Book Notes: Theological Territories, chapters 2 and 3

Theological TerritoriesTheological Territories:
A David Bentley Hart Digest

by David Bentley Hart
Release date 4/15/2020
by University of Notre Dame Press

I’m posting here notes on each the 26 essays comprising this book

1. The Gospel According to Melpomene

2. Remarks made to Jean-Luc Marion regarding Revelation and Givenness

Again, this is rather unknown territory to me. I did read some Jean-Luc Marion, but decades ago as well. As well as Heidegger, often mentioned in this essay. This is a lot about how we understand metaphysics.
DBH tends to express himself with very bold and direct positions. I really disagree with his view of the nature of the gift, and how he applied it to God:

“A gift is a gift when, and only when, it is given with a hope and an expectation of return…
A gift given without a craving for recognition on the giver’s part is little more than violence against the recipient…
To give in this way is the most imperious and patrician of insults….
[it is] contaminated by demonic pride.”

3. What is Postmodern Theology?

This is more familiar territory.

DBH underlines “the things that… the standard ‘postmodern theologies’ of our time get wrong”.

“To [his] mind the entire project of constructing ‘postmetaphysical theology’ is preposterous, rather on the order of producing ‘postatmospheric air’”.

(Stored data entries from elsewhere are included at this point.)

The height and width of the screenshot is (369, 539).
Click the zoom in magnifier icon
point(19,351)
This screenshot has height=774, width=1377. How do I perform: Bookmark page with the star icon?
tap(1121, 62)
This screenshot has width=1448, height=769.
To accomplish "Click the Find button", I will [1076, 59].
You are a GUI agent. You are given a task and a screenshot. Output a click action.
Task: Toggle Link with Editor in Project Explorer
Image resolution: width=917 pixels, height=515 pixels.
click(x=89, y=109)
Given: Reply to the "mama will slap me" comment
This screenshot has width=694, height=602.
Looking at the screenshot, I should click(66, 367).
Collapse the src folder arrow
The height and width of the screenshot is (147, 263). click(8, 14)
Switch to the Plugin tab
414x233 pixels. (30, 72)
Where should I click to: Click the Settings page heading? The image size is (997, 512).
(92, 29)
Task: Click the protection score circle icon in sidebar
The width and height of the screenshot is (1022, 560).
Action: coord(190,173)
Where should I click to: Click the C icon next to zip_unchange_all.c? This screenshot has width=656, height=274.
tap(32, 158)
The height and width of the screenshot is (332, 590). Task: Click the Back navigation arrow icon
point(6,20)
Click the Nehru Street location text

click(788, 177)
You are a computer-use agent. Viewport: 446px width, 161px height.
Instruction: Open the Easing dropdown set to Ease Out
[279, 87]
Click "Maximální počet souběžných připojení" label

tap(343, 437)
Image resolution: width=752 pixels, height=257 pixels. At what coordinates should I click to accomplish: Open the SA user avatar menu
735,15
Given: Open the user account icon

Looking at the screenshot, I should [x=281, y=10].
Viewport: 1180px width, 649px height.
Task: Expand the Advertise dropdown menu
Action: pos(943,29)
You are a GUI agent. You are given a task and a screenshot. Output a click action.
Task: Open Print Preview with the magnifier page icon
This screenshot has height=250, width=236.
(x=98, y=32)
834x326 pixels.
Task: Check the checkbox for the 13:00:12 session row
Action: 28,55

DBH is very engaged in interreligious dialogue. I understand then his boldness in asserting:

“To my mind, what we have come to think of as postmodern theology offers very little in the way of actual understanding across cultures; rather, it offers a way of reducing all cultures to a late modern Western narrative of the immanent rationality that starts from the assertion that there is no transcendent truth. There could scarcely be a greater impediment to intelligent and meaningful dialogue between religions.”


How would you understand postmodern theology?


  1. Given the quotes you offered, my reactions are similar to yours: first, puzzlement and disagreement over the nature of gifts, spiritual or otherwise; and second, accord with him over the damage done by the denial of stable, transcendent truth in metaphysics. The first seems to undercut the selflessness we are called to, in the image of a loving and sacrificial God (Matt 5; Phil 2). The second is more about the way objective truth has been doubted by subjectivism and radical relativism.
    Thanks for your notes! He is certainly a provocative thinker and writer.